Vor allem ist beim Rückblick auf Würzburg eines festzuhalten: Seit der Gemeinsamen Synode haben sich die kirchliche, religiöse und gesellschaftliche Landschaft im inzwischen wiedervereinigten Deutschland in einer Weise verändert, die damals nicht vorauszusehen war. Das katholische Kirchenvolk mit seiner Organisation in Gemeinden und Verbänden ist massiv zusammengeschrumpft, für den Weltklerus gibt es kaum noch Nachwuchs, die Ordensgemeinschaften müssen immer mehr Niederlassungen und Werke wegen Nachwuchsmangels aufgeben. In westdeutschen Großstädten nähern sich die Bevölkerungsanteile der Christen immer stärker der Situation in den östlichen Bundesländern an. Vor allem als Folge von Zuwanderung hat sich der Islam in Deutschland als zweitgrößte Religionsgemeinschaft nach den christlichen Kirchen etabliert; die christliche Szene ist durch eine Vielzahl neuer Gruppen und Gemeinschaften bunter geworden, was die Ökumene vor neue Herausforderungen stellt. Durch ihre caritativ-diakonischen Einrichtungen sind die großen christlichen Kirche in der Gesellschaft zwar nach wie vor präsent und werden durchaus geschätzt; aber der gesellschaftlich-politische Einfluss der Kirche als Institution und des organisierten Christentums ist deutlich zurückgegangen.
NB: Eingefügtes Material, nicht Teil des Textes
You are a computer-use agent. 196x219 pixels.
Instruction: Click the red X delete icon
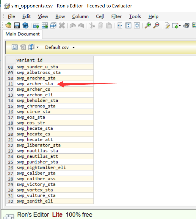point(62,26)
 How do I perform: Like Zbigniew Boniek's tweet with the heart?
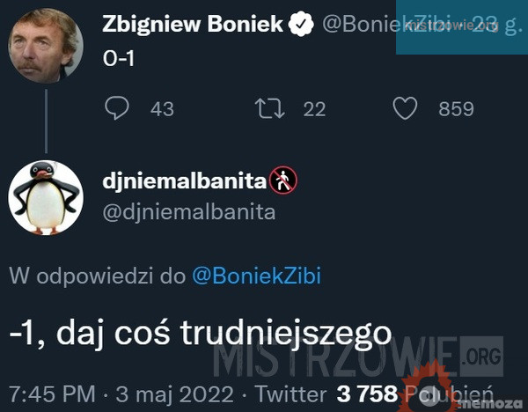coord(404,108)
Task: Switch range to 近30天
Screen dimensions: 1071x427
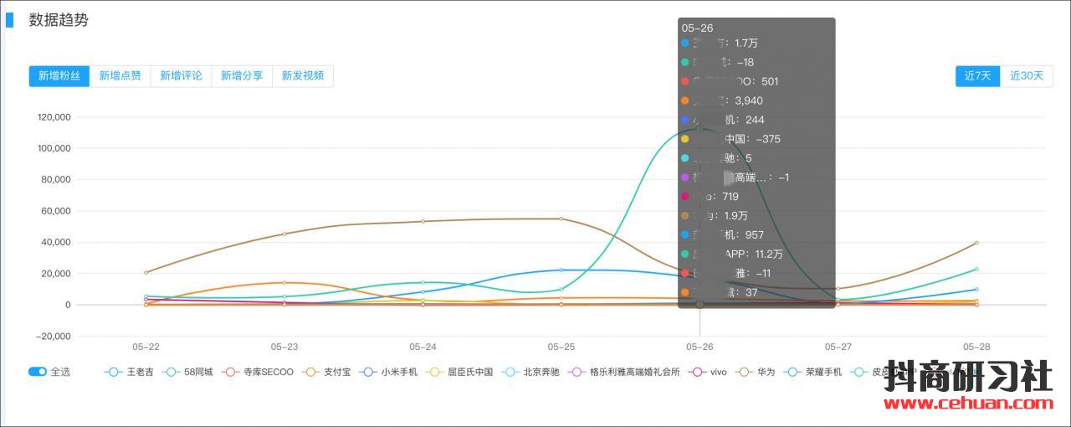Action: coord(1027,76)
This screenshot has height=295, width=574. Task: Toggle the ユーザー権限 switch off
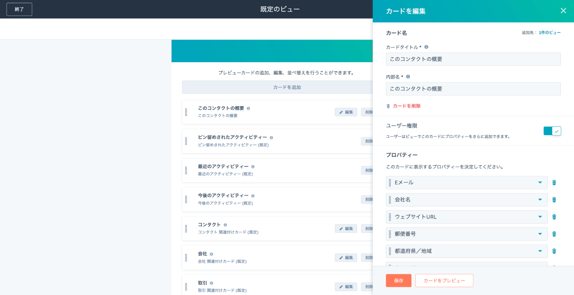552,131

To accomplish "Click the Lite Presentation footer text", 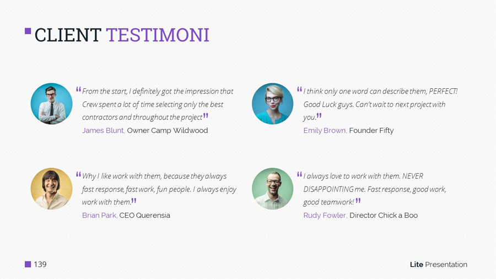I will (x=438, y=265).
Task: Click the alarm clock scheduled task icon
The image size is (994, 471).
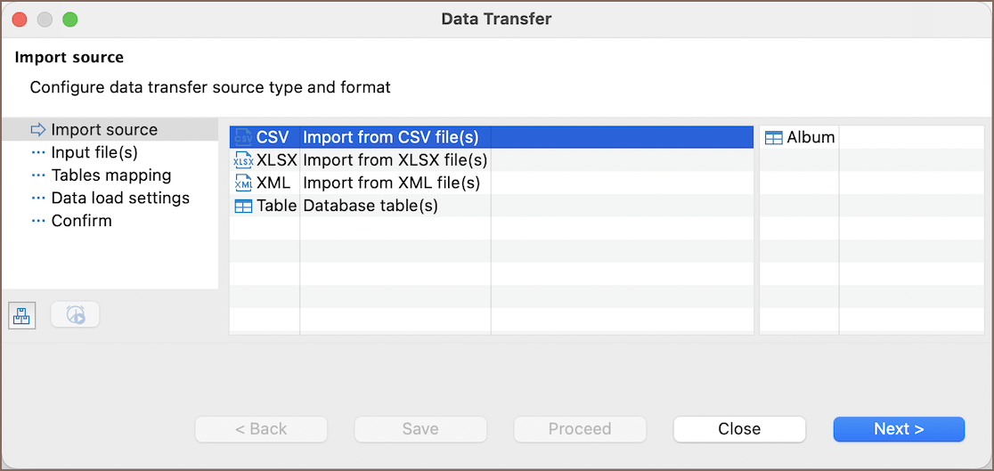Action: tap(76, 314)
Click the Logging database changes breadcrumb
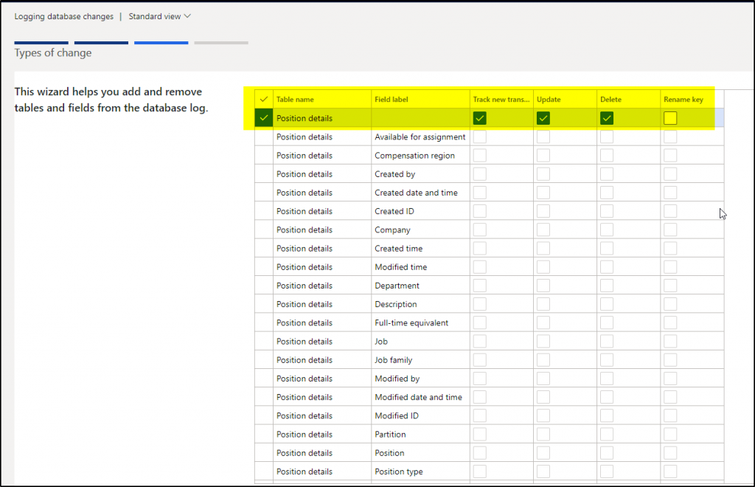Image resolution: width=755 pixels, height=487 pixels. 63,15

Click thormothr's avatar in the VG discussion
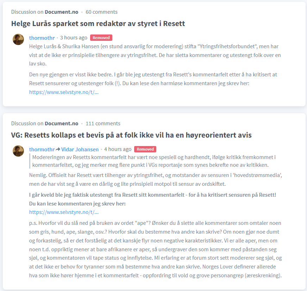coord(18,151)
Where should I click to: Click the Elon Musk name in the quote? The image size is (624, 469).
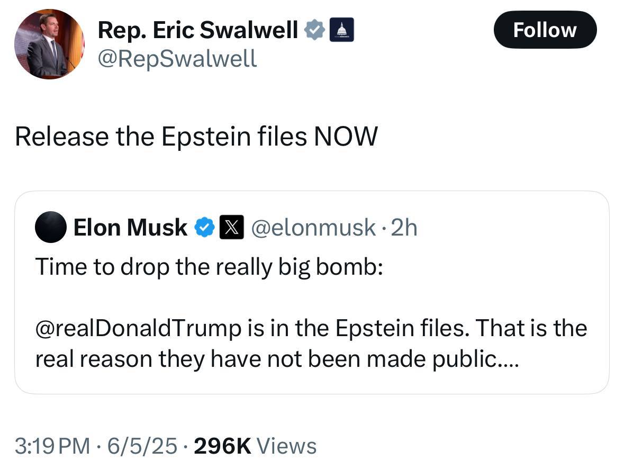(x=130, y=228)
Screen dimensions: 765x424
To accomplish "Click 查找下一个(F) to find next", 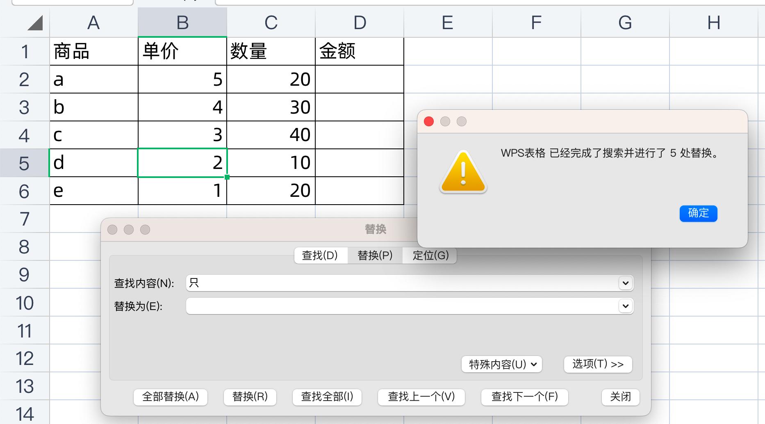I will 525,397.
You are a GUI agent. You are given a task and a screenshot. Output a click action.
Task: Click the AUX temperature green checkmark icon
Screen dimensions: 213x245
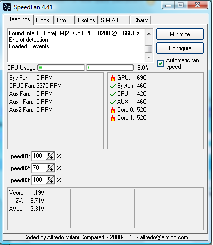coord(113,102)
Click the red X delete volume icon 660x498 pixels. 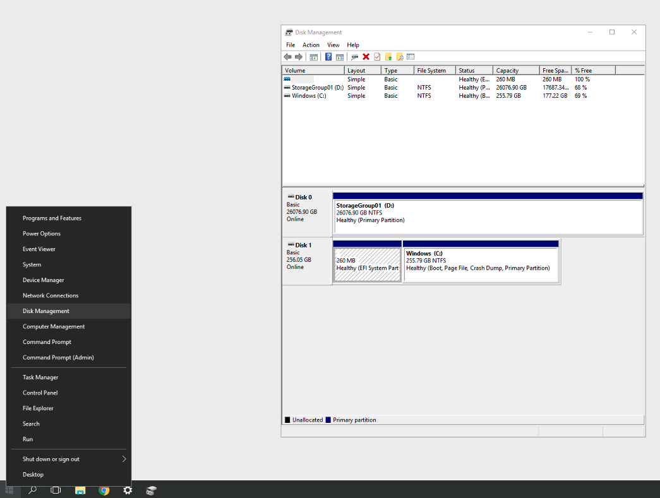(x=366, y=56)
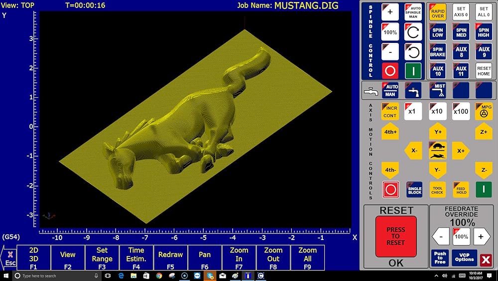498x281 pixels.
Task: Open VCP Options
Action: 464,259
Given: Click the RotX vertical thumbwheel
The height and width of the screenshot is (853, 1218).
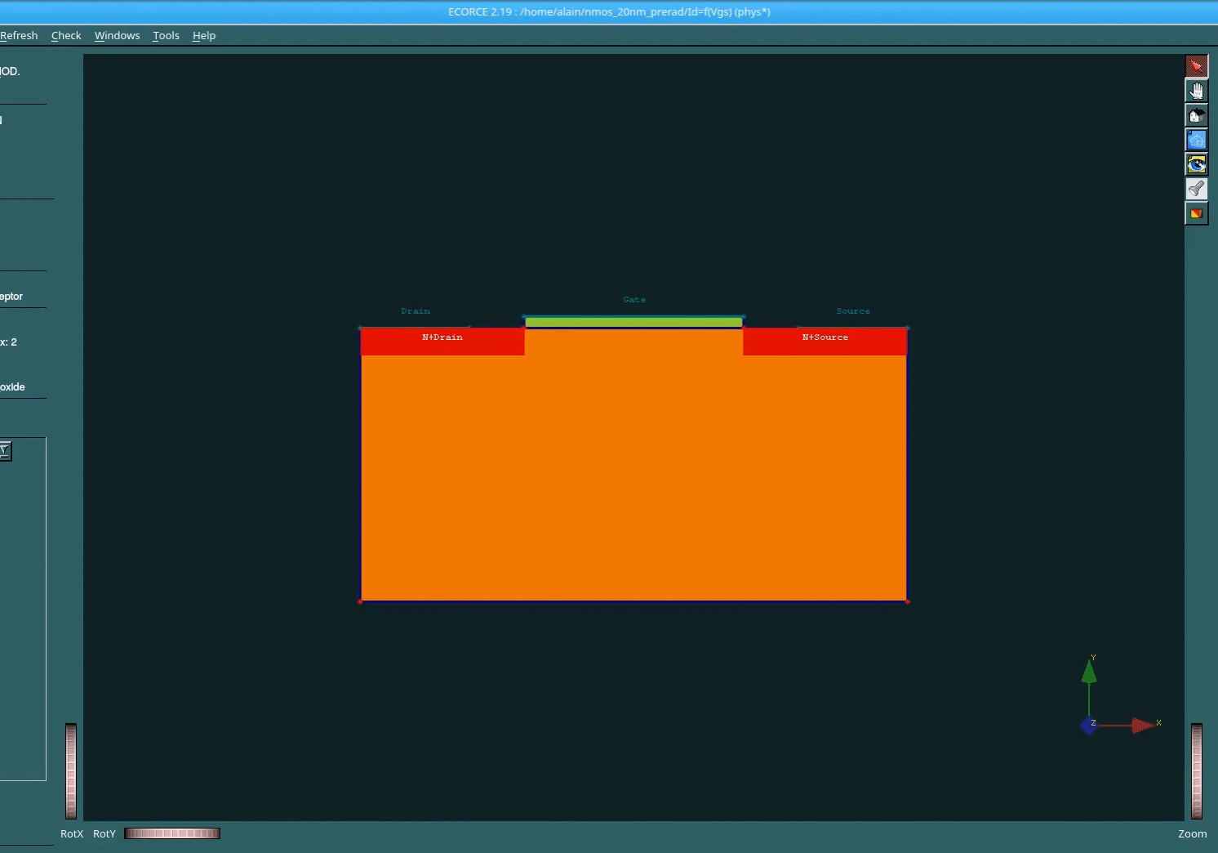Looking at the screenshot, I should [x=71, y=770].
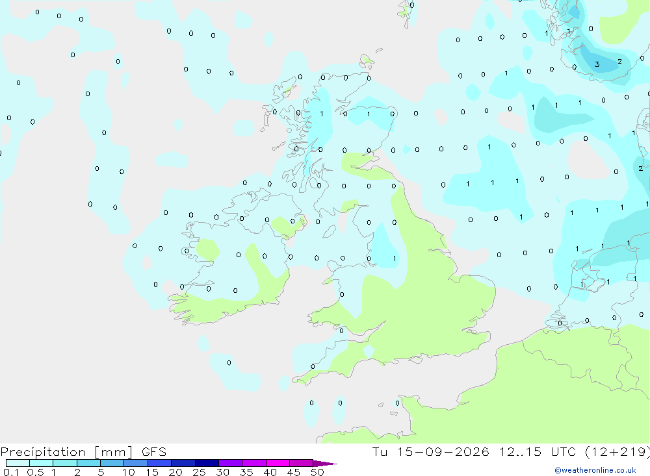Viewport: 650px width, 476px height.
Task: Select the 2 to 5 mm legend color
Action: 88,463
Gleich, wie das geplante neue synodale Gremium genau zusammengesetzt sein und welche Kompetenzen es im Einzelnen haben wird, braucht die katholische Kirche fünfzig Jahre nach der Würzburger Synode neuen Mut zur Zusammenarbeit im Interesse einer glaubwürdigen Gestalt im Inneren und einer ebenso glaubwürdigen Präsenz in der Gesellschaft. Hier liegt die Hauptaufgabe für die noch lebensfähigen Gemeinden und Verbände genauso wie für die wissenschaftliche Theologie, die um Schwerpunktbildung und Konzentration nicht herumkommen wird, aber auch für das kirchliche Amt und die Gremien auf den verschiedenen Ebenen. Dass diese Aufgaben nur im ökumenischen Schulterschluss angegangen werden können, versteht sich von selbst.
Dr. Ulrich Ruh (1950) ist Honorarprofessor an der Universität Freiburg im Breisgau und war 1991 – 2014 Chefredakteur der „Herder Korrespondenz“. Er studierte Katholische Theologie und Germanistik in Freiburg und Tübingen und legte 1974 das Staatsexamen für das Höhere Lehramt ab. Danach war er bis 1979 Wissenschaftlicher Mitarbeiter an der Theologischen Fakultät Freiburg (Prof. Karl Lehmann) am Lehrstuhl für Dogmatik und Ökumenische Theologie. 1979 wurde er in Freiburg mit einer Arbeit über Begriff und Problem der Säkularisierung zum Dr. theol. promoviert und trat im gleichen Jahr in die Redaktion der „Herder Korrespondenz” ein.